Following a studio visit with Everett in preparation for this show, we took the short journey from her house to the small town of Newbern. After parking in front of the Green Warehouse that Christenberry has depicted in both sculpture and painting, and has photographed repeatedly for three decades, we poked around the numerous Rural Studio projects currently underway in this small Alabama town. Everett’s work stands in literal geographic proximity to a great artistic lineage of works, that could not be more varied in form and discipline, but that are connected to this Alabama land.

William Christenberry and Rural Studio founder Sambo Mockbee were both Alabamians inspired in part by the work of James Agee and Walker Evans in Let Us Now Praise Famous Men, the iconic depression era work of text and photographs that depicts white tenant farmers in Hale County, Alabama. Like Christenberry and Mockbee, Everett has her own unique way of repurposing objects and materials that descend from this rural landscape. When Agee writes about the failings of his work, as he frequently does in his epic tome, he laments about the inability of words to capture the true essence of the place. He would rather that, in addition to photographs, “the rest would be fragments of cloth, bits of cotton, lumps of earth, records of speech, pieces of wood and iron…” Perhaps this lineage of artists who descend from the land Agee visited are inclined to agree with him.

In Everett’s work, the decay of the objects become stilled in time. Old rusty surfaces exude the subtle shine of wax or sealant applied by the artist. In their new form they are transformed from something fragile to something enduring, their beauty revealed to anyone who might not have seen it already, as Everett surely does.
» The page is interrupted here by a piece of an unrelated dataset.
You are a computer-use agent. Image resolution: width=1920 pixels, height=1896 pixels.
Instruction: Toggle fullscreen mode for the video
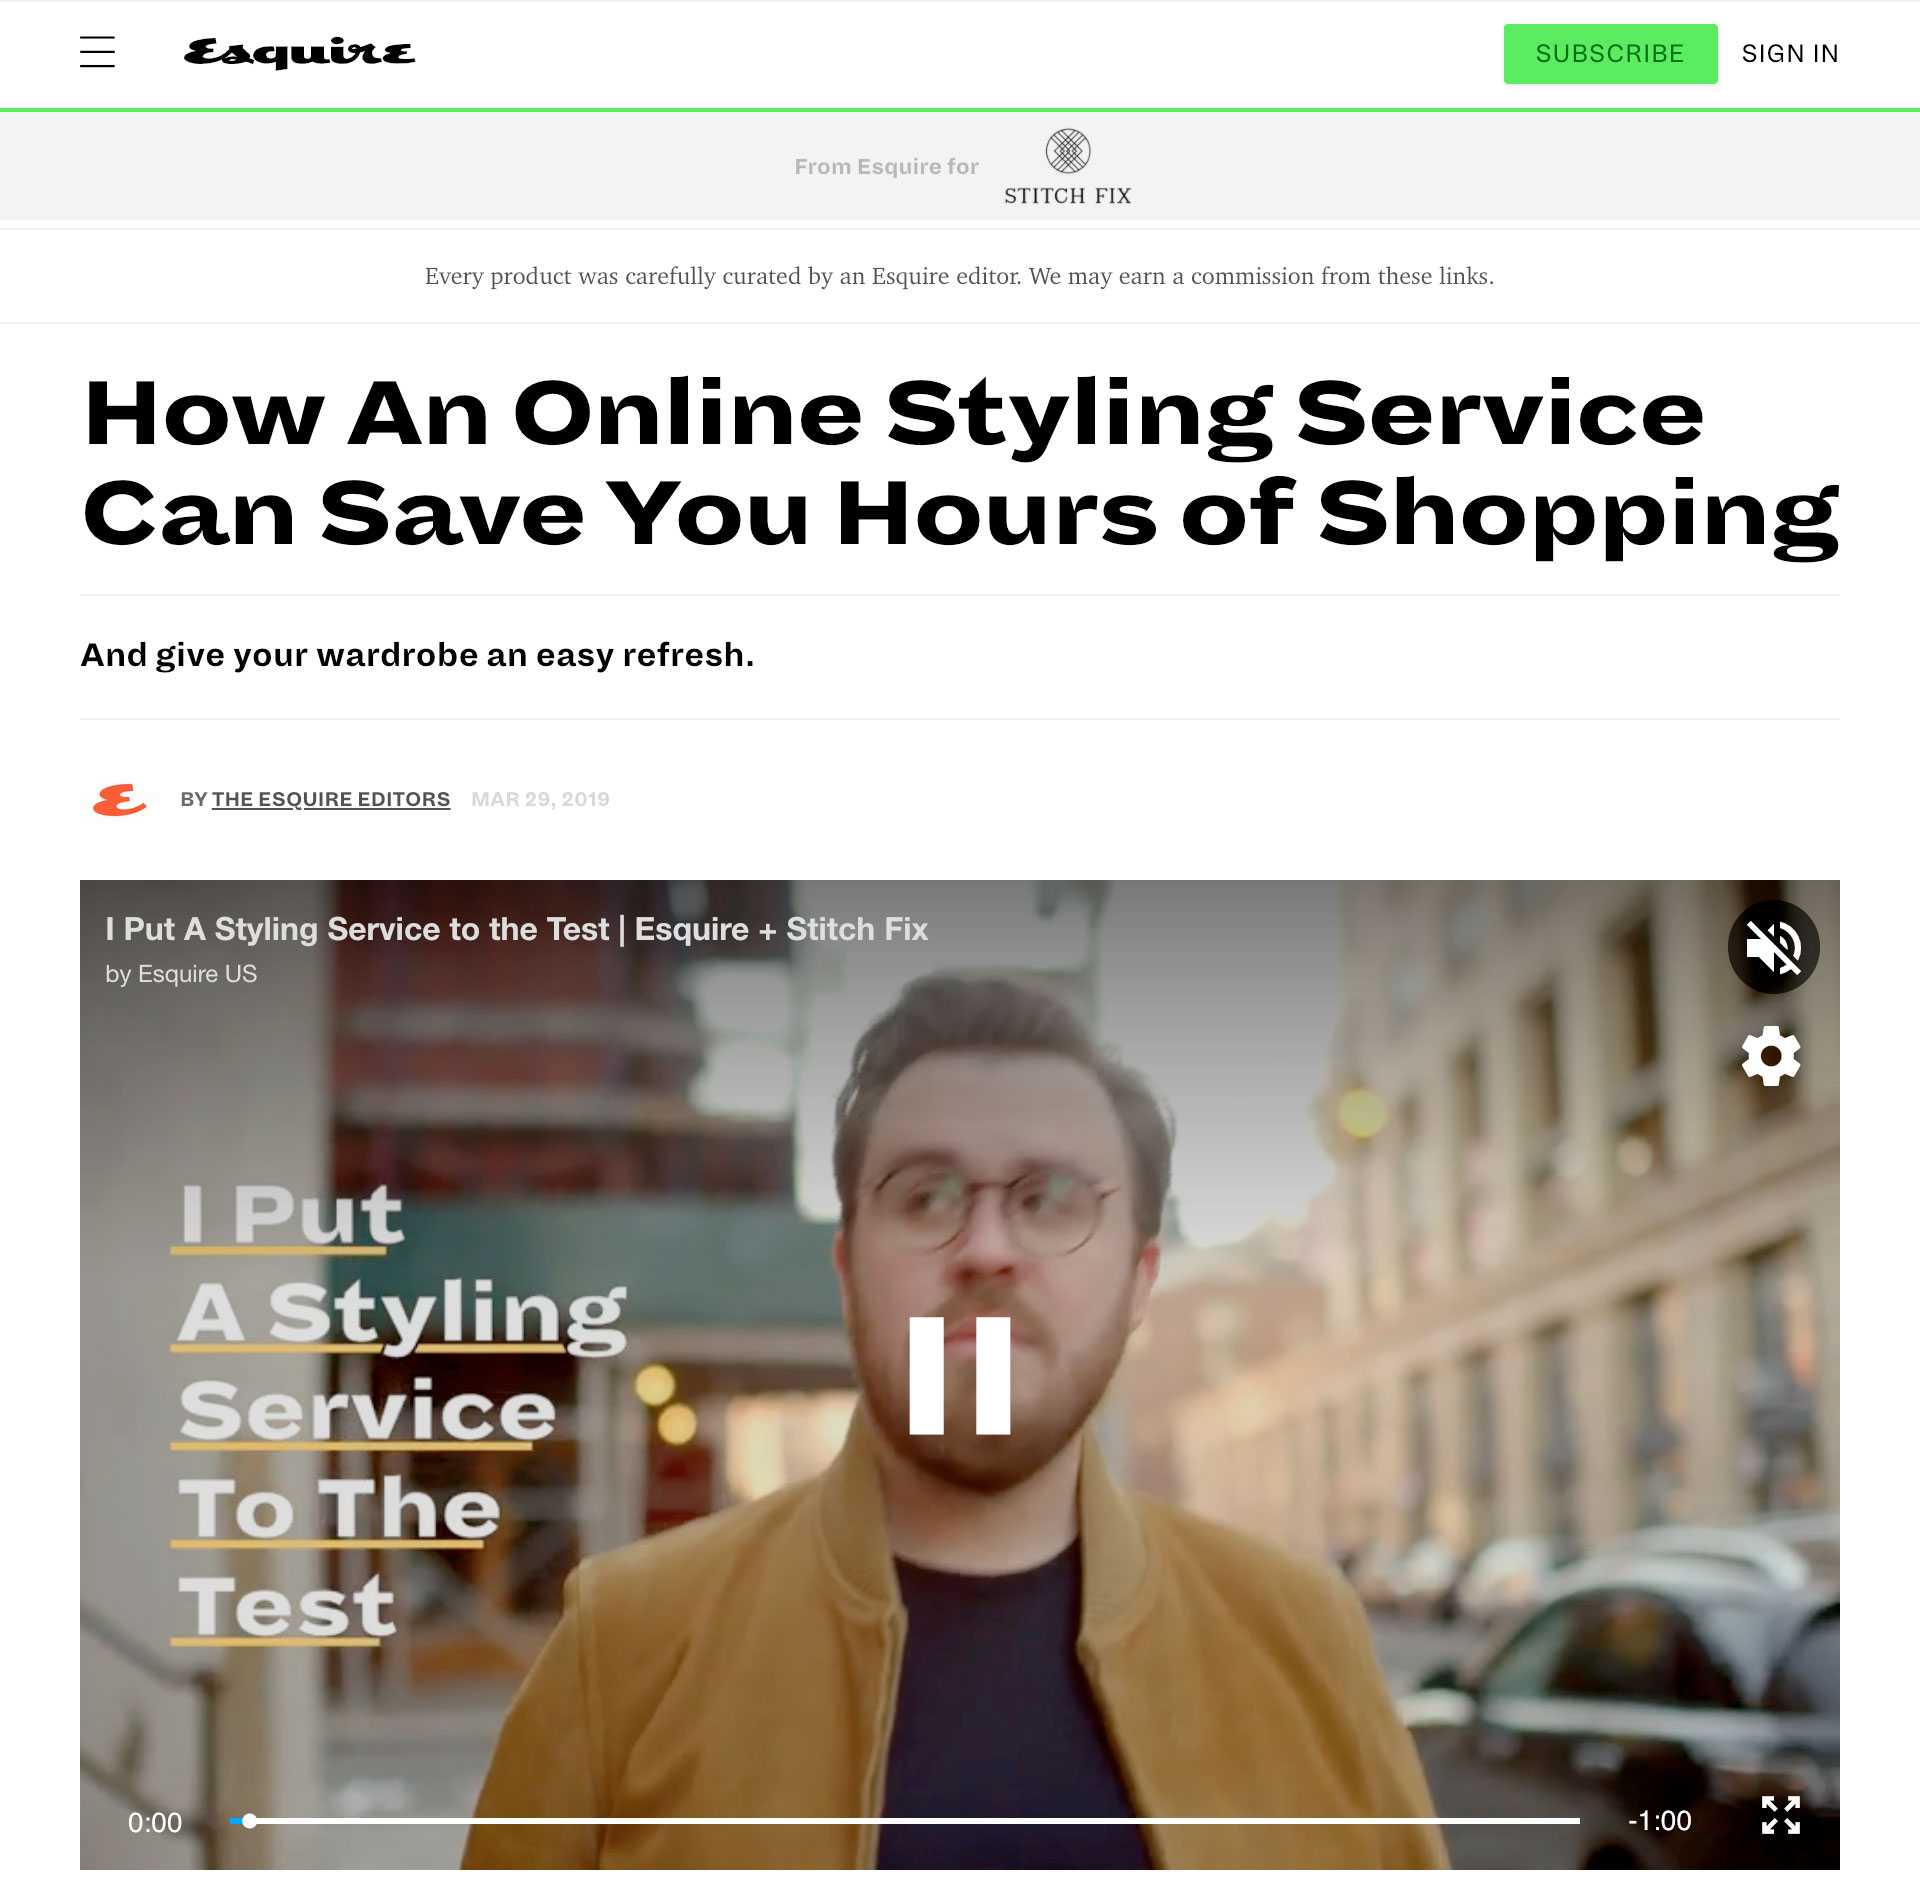tap(1780, 1815)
She makes a fertile ground for the rest of us to stand on.

– Shana Berger, Co-Director

This work is made possible by funds form the Alabama State Council on the Arts, the National Endowment for the Arts, the Joan Mitchell Foundation, the Daniel Foundation of Alabama and the generous contributions of our individual supporters. For more information please contact the Coleman Center for the Arts at 205.392.2005 or email colemancenter@gmail.com.

About the Artist

Mary Jane Everett grew up in Starkville, MS and graduated from Auburn University in 1978 with a B.S. in Ornamental Horticulture. Everett started making baskets in 1999 after taking a workshop led by Billie Ruth Sudduth at Arrowmont School of Arts and Crafts. She has also studied under Lissa Hunter, Hisako Sekijima and Mark Kolinski. In 2004 she moved her studio to a renovated building in the arts district of York, Alabama. She has twice won the Merit Award at the Kentuck Festival of Arts, Northport, AL, and has exhibited in the Alabama Artists Gallery, Alabama State Council on the Arts, Montgomery, AL, Space 301/centre for the living arts, Mobile, AL and the Coleman Center for the Arts in York, AL. in 2005 she received an individual Artists Fellowship Grant from the Alabama State Council on the Arts.